My passion for poetry began when my English teacher Nigel Ballantyne gave me the great gift of introducing me to the Romantic poets. If I had to rank those poets Byron would come below Wordsworth, Coleridge, Keats, and Shelley, but I have read my way through Don Juan and Childe Harold and exulted in both. Byron (1788-1822) was a rock star in his day and is more of a globally known poet than any other English poet apart from Shakespeare. His poems can seem overwrought, but try abandoning yourself to these three Cantos which I have collected over the years, although I’m not sure from which poems.

Where rose the mountains, there to him were friends;

Where rolled the ocean, thereon was his home;

Where a blue sky, and glowing clime, extends.

He had the passion and the power to roam;

The desert, forest, cavern, breaker’s foam,

Were unto him companionship; they spake

A mutual language, clearer than the tome

Of his land’s tongue, which he would oft forsake

For nature’s pages glassed by sunbeams on the lake.
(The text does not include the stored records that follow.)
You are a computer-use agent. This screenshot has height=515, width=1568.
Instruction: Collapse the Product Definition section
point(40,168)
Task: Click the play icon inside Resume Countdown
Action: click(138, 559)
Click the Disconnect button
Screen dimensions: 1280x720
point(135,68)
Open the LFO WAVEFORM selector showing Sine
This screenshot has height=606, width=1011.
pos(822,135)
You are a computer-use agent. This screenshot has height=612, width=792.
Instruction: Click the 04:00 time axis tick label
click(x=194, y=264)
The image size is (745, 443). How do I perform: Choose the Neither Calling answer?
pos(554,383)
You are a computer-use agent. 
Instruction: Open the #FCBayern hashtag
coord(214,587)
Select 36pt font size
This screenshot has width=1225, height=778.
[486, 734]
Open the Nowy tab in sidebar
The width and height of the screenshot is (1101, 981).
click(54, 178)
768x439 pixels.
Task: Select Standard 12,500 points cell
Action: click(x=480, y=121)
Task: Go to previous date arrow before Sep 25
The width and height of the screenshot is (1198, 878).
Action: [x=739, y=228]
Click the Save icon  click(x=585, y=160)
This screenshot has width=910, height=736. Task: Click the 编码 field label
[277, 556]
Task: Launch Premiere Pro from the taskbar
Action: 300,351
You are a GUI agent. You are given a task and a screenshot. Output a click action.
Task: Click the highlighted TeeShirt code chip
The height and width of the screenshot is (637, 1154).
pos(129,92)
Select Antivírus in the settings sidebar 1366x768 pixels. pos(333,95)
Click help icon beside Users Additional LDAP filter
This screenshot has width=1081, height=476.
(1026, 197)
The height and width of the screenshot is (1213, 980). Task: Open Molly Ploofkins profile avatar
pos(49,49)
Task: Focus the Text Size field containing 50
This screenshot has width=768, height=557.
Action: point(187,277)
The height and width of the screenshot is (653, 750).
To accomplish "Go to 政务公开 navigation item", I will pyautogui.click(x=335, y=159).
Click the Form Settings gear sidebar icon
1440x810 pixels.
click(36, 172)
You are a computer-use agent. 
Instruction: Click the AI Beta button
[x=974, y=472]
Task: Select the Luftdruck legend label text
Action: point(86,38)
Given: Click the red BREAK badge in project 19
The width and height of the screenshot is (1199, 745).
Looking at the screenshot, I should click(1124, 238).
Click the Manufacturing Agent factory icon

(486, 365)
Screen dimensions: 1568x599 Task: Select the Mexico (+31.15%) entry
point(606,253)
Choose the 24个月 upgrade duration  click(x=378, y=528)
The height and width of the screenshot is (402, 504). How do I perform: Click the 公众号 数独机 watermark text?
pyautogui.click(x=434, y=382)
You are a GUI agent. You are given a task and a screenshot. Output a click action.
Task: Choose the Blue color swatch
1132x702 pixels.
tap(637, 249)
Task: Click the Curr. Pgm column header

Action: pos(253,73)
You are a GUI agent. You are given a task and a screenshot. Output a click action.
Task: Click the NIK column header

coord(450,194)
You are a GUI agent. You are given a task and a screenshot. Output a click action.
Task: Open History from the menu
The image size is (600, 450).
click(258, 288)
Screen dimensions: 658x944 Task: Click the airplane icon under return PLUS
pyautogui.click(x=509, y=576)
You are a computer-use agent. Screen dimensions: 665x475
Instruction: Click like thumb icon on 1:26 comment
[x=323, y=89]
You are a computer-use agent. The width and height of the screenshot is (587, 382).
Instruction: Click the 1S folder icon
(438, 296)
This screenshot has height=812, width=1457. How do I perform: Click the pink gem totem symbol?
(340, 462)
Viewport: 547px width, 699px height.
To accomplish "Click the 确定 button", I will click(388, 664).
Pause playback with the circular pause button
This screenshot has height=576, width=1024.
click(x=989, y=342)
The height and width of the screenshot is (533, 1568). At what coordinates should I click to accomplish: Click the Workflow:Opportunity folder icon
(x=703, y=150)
Ye stars! Which are the poetry of heaven,

If in your bright leaves we would read the fate

Of men and empires,–‘tis to be forgiven,

That in our aspirations to be great,

Our destinies o’erleap their mortal state,

And claim a kindred with you; for ye are

A beauty and a mystery, and create

In us such love and reverence from afar

That fortune, fame, power, life have named themselves a star/

All heaven and earth are still—though not in sleep,

But breathless, as we grow when feeling most;

And silent, as we stand in thoughts too deep:

All heaven and earth are still: from the high host

Of stars, to the lulled lake and mountain-coast,

All is centred in a life intense,

Where not a beam, nor air, nore leaf is lost,

But hath a part of being, and a sense

Of that which is all Creator and defence.